Fake VPNs: because regular phishing apparently wasn’t enough

Microsoft detailed a campaign by Storm-2561 that used SEO poisoning and fake software sites to push trojanised VPN clients. Victims searching for legitimate enterprise VPN tools were redirected to malicious ZIP files and MSI installers, in some cases hosted via GitHub, that masqueraded as trusted products. The malware used DLL sideloading and a fake sign-in prompt to steal VPN credentials with a Hyrax information-stealer variant, while also using the Windows RunOnce key for persistence. The campaign demonstrates how attackers exploit trust in search rankings and familiar software brands to capture valuable enterprise credentials.
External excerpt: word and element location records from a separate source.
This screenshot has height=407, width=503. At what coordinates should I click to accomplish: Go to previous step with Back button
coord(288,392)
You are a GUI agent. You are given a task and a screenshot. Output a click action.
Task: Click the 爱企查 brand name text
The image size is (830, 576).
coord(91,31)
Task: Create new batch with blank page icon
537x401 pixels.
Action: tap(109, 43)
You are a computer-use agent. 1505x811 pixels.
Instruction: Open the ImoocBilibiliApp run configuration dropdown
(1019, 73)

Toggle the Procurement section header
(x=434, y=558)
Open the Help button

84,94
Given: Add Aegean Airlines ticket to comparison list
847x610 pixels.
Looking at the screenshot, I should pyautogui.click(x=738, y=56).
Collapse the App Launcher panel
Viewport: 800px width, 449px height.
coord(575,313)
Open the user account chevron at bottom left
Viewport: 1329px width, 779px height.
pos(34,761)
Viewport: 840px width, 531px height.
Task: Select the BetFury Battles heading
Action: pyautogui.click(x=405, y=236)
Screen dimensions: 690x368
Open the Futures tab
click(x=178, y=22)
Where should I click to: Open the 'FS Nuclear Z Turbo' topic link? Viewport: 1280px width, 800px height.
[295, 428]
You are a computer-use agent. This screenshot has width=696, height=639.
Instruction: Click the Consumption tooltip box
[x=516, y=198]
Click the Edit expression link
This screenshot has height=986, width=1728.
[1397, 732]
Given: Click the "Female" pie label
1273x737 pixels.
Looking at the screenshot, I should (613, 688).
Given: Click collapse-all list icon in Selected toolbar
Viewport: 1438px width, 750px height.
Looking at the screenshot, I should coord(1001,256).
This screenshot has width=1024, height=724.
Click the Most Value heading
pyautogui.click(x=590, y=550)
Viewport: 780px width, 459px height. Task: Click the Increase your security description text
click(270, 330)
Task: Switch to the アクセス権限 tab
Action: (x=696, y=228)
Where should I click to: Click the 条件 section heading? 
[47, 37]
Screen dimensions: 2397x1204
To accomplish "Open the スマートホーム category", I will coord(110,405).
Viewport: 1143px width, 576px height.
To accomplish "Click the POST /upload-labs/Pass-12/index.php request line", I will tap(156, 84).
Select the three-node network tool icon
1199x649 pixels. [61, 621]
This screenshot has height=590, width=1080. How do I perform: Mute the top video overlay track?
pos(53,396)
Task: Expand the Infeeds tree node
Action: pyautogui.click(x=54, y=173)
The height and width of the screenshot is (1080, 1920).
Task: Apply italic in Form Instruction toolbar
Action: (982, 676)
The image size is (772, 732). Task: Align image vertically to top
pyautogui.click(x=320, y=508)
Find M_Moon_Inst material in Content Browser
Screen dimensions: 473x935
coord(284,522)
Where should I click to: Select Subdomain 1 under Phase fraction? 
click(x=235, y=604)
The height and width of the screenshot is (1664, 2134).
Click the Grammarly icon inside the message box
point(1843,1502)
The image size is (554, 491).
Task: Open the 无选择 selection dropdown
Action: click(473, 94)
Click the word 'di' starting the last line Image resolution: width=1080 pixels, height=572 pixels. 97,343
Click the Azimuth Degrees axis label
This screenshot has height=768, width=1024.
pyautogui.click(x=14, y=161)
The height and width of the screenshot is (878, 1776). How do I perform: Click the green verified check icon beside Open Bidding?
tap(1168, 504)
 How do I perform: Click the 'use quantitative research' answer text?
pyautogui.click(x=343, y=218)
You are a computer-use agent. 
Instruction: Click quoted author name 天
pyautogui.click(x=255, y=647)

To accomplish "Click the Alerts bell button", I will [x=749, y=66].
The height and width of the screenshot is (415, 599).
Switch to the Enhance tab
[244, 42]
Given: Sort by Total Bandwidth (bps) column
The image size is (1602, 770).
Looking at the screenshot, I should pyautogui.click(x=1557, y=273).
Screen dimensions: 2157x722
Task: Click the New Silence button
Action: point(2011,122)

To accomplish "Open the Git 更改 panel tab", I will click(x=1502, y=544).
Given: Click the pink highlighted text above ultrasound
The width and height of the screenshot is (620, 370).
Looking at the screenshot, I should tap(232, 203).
If you go looking online for enterprise VPN software, you might reasonably expect to find enterprise VPN software. Sadly, the internet continues to be a place where optimism goes to die.
Microsoft says threat group Storm-2561 has been using SEO poisoning to push fake VPN installers at people searching for legitimate products. Victims are nudged towards malicious ZIP archives and MSI files that appear to be trusted software but are actually credential-stealing trojans. In some cases, GitHub was used to host the installer files, which adds a helpful layer of false reassurance for anyone who still believes a well-known platform automatically equals safety.

How the scam works

The malicious installer poses as a VPN client, then sideloads rogue DLLs during installation. After that, the victim is shown a convincing sign-in prompt designed to capture their VPN credentials. Once those details are entered, the user may receive an error and even be redirected to the real VPN website, making the whole process look like a simple technical hiccup rather than a full-on credential theft operation. The malware also uses the Windows RunOnce registry key to ensure it returns after a reboot.
Microsoft linked the campaign to Hyrax, an information-stealer variant used to exfiltrate VPN credentials. The wider lesson is that search-engine placement and respectable branding are now part of the attacker toolkit. If criminals can rank well enough or spoof a familiar vendor effectively, users will often do the rest.

What to do about it

Organisations should enforce MFA on VPN access, limit software downloads to approved sources and warn staff against downloading “helpful” installers from search results. For defenders, monitoring for fake sign-in prompts and unauthorised DLL sideloading would also be sensible. It turns out “download the VPN” is no longer a routine sentence.